• Journal Article

Synthesis of [F-18]norchlorofluoroepibatidine and its N-methyl derivative: New PET ligands for mapping nicotinic acetylcholine receptors

Citation

Ding, Y. S., Liang, F., Fowler, J. S., Kuhar, M. J., & Carroll, F. (1997). Synthesis of [F-18]norchlorofluoroepibatidine and its N-methyl derivative: New PET ligands for mapping nicotinic acetylcholine receptors. Journal of Labelled Compounds and Radiopharmaceuticals, 39(10), 827-832.

Abstract

Fluorine-18 labeled norchlorofluoroepibatidine (NFEP), a high-affinity nicotinic acetylcholine receptor ligand, was prepared by a one-pot, two-step synthesis: nucleophilic heteroaromatic substitution of a tert-Boc protected precursor (7-tert-butyloxycarbonyl-exo-2-(2'-N,N,N-trimethylammonium-5'-pyridinyl) -7-[2.2.1]heptane iodide) using no-carrier-added [F-18]fluoride followed by deprotection with trifluoroacetic acid. Subsequent reductive N-methylation with formaldehyde and sodium cyanoborohydride afforded fluorine-lb labeled N-methyl-norchlorofluoroepibatidine (N-methyl-NFEP).

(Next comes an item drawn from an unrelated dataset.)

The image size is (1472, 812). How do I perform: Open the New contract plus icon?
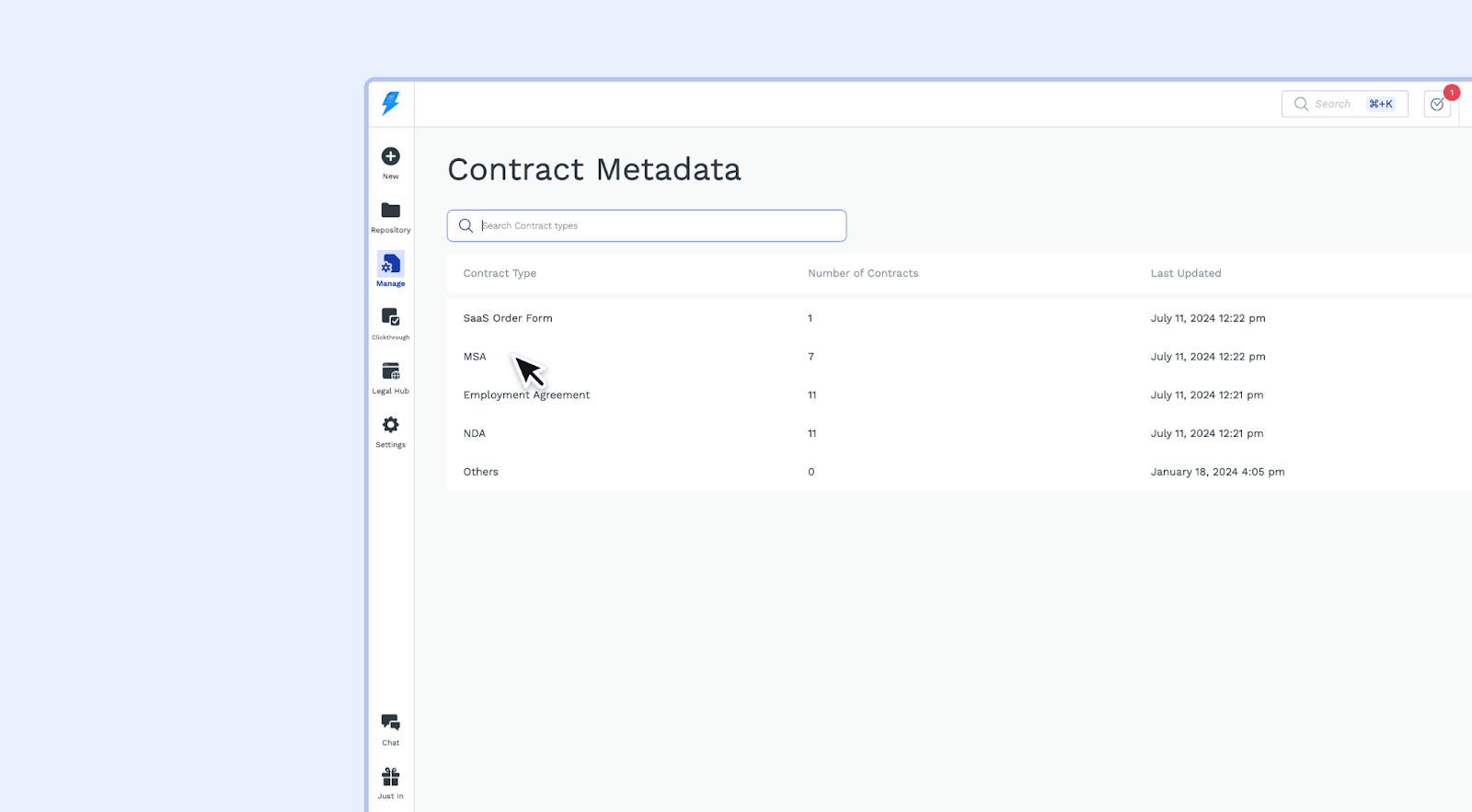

The unusually high radiochemical yield for the first step (70%) and the quantitative conversions in the deprotection and N-methylation steps afforded overall radiochemical yields of 55-65% (decay corrected based on starting [F-18]fluoride) for [F-18]NFEP (synthesis time 65 min) and 45-55% for [F-18]N-methyl-NFEP (synthesis time 75 min), with a specific activity of 2-9 Ci/mu mole (EOB).